Kattalai is a 1993 Indian Tamil-language action film written and directed by Liaquat Ali Khan. The film stars Sathyaraj and Bhanupriya. It was released on 15 May 1993.

== Plot ==

Sabarathnam is the son of Natarajan, who has no job and spends his time reading newspapers. Sabarathnam is the sole breadwinner of his family. He tries to bring down all the atrocities happening in the society then he falls in love with Vijaya.

== Cast ==
- Sathyaraj as Sabarathnam
- Bhanupriya as Vijaya
- Anandaraj as Rangarajan
- R. Sundarrajan as Natarajan
- Radha Ravi as Venkadachalam
- Ravi as Sabarathnam Friend
- S. S. Chandran as Venkadachalam PA
- Srividya as Venkadachalam wife
- Sumithra as Natarajan Wife
- Anju as Anjali Sabarathnam Sister
- Kavitha as Venkadachalam 2nd wife

== Soundtrack ==
The soundtrack was composed by Ilaiyaraaja and lyrics were written by Vaali. In an interview, Liaquat Ali Khan said initially A. R. Rahman was booked as the composer; due to producer's concern he was replaced by Ilaiyaraaja.

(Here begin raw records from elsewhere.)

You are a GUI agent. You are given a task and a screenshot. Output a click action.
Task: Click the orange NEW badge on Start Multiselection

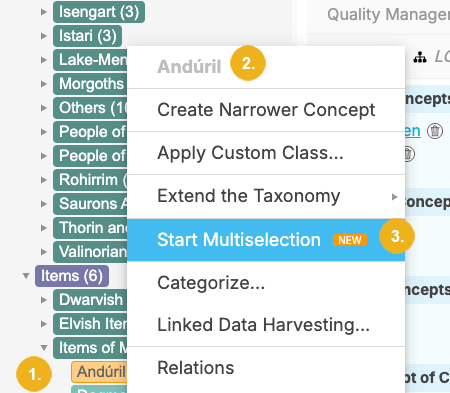point(350,240)
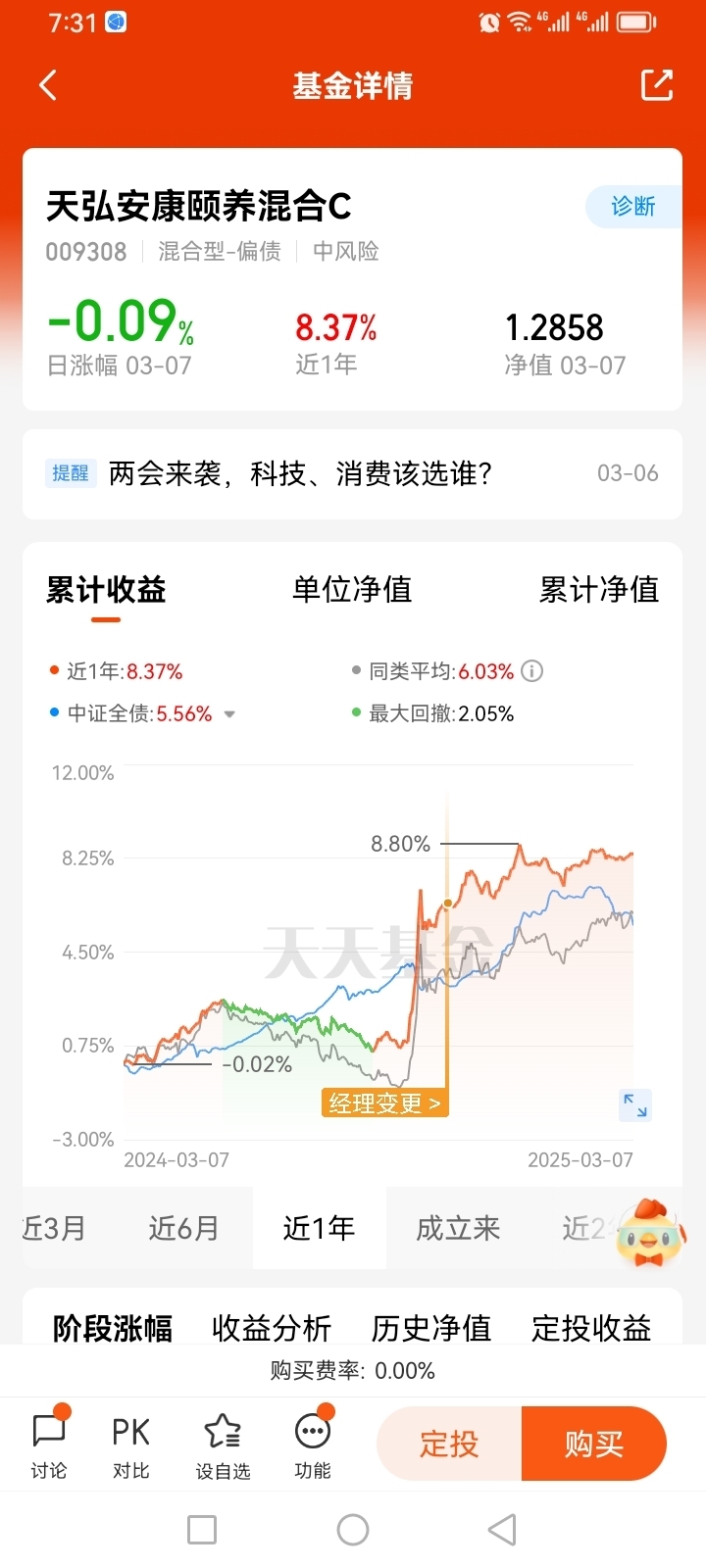Open the 诊断 diagnosis button
Image resolution: width=706 pixels, height=1568 pixels.
pyautogui.click(x=633, y=206)
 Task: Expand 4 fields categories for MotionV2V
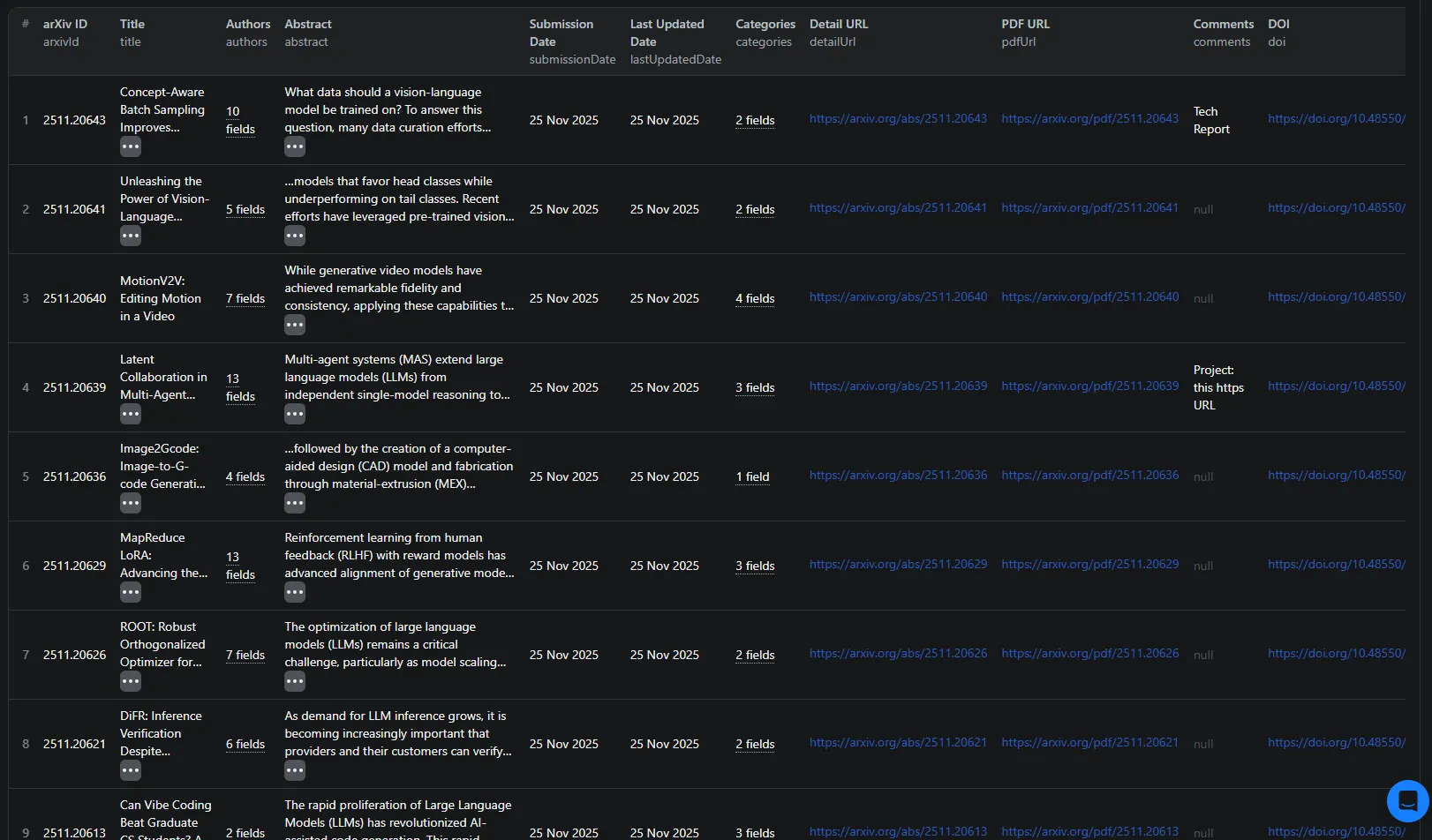point(755,298)
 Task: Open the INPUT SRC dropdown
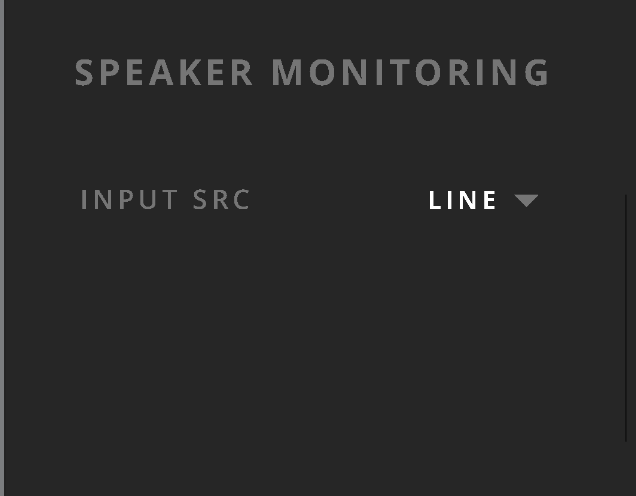(x=483, y=200)
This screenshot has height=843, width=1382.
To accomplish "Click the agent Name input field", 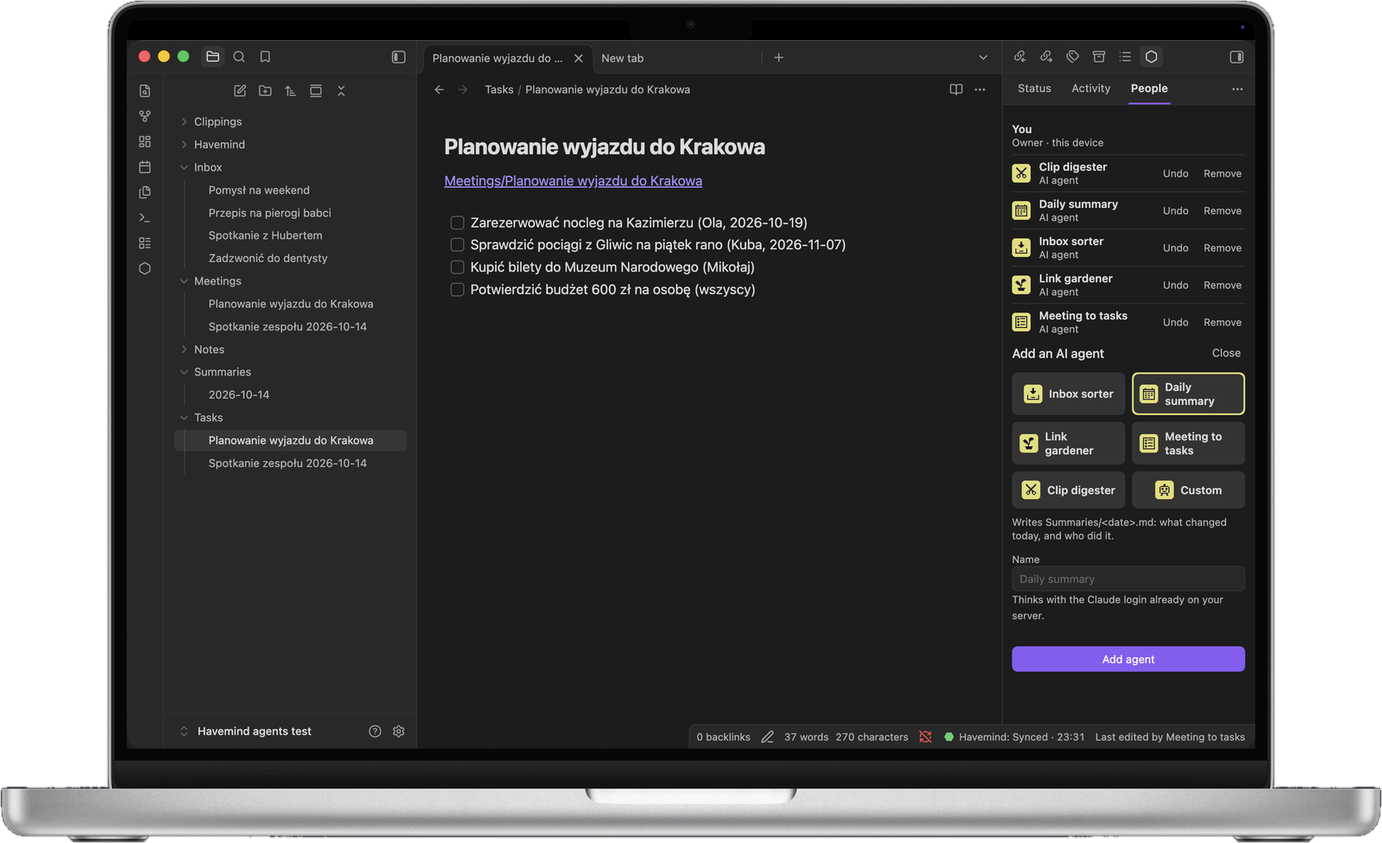I will [1128, 579].
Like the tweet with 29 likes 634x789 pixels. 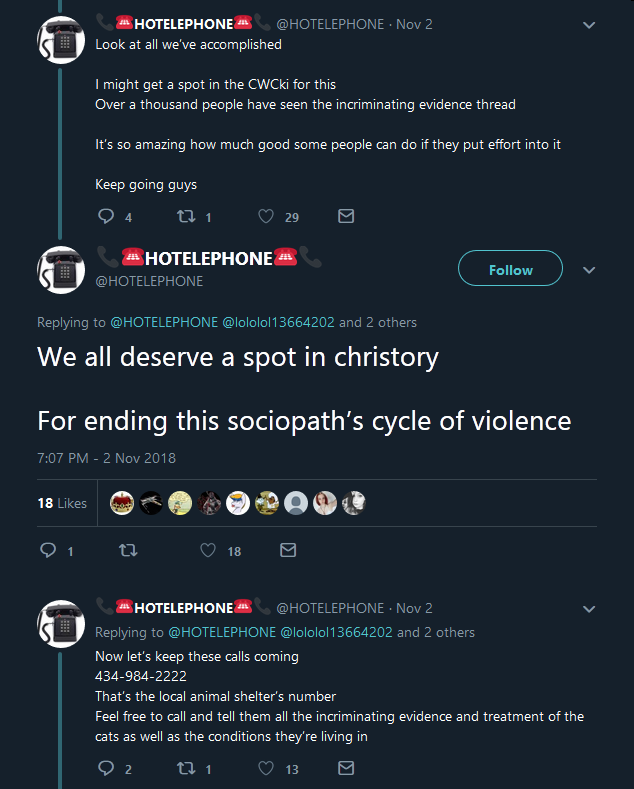click(x=266, y=216)

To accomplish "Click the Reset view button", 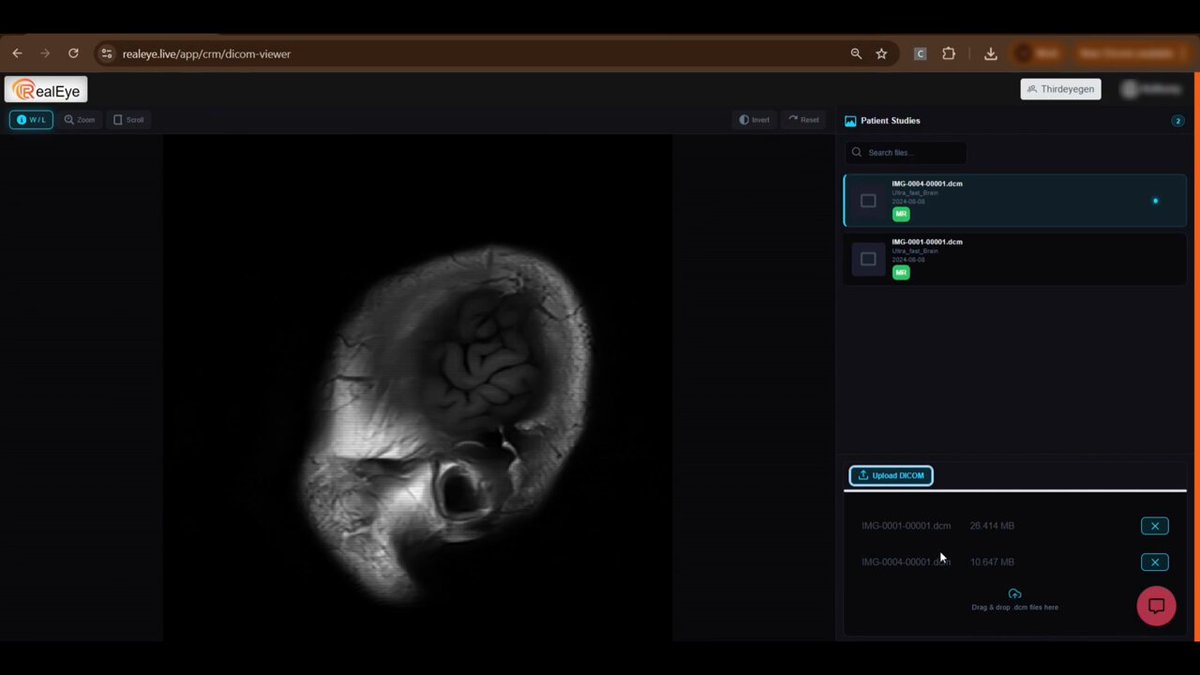I will pyautogui.click(x=803, y=120).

| Song | Singers | Length |
|---|---|---|
| "Aathukara Mama" | Mano, K. S. Chithra | 05:04 |
| "En Aasai" | Malaysia Vasudevan, K. S. Chithra | 04:57 |
| "Naa Vanna Nila" | K. S. Chithra | 04:01 |
| "Nambinen Maharajane" | Sunandha, Mano | 04:58 |
| "Thai Piranthathu" | Mano | 05:37 |

== Reception ==
Malini Mannath of The Indian Express called it a "crude remake" of the director's previous film Ezhai Jaathi. K. Vijiyan of New Straits Times wrote, "Kattalai will go down well with Sathyaraj fans but for those who are not particularly thrilled by his presence, you may find it difficult to shake off that deja vu feeling that you have seen all these before".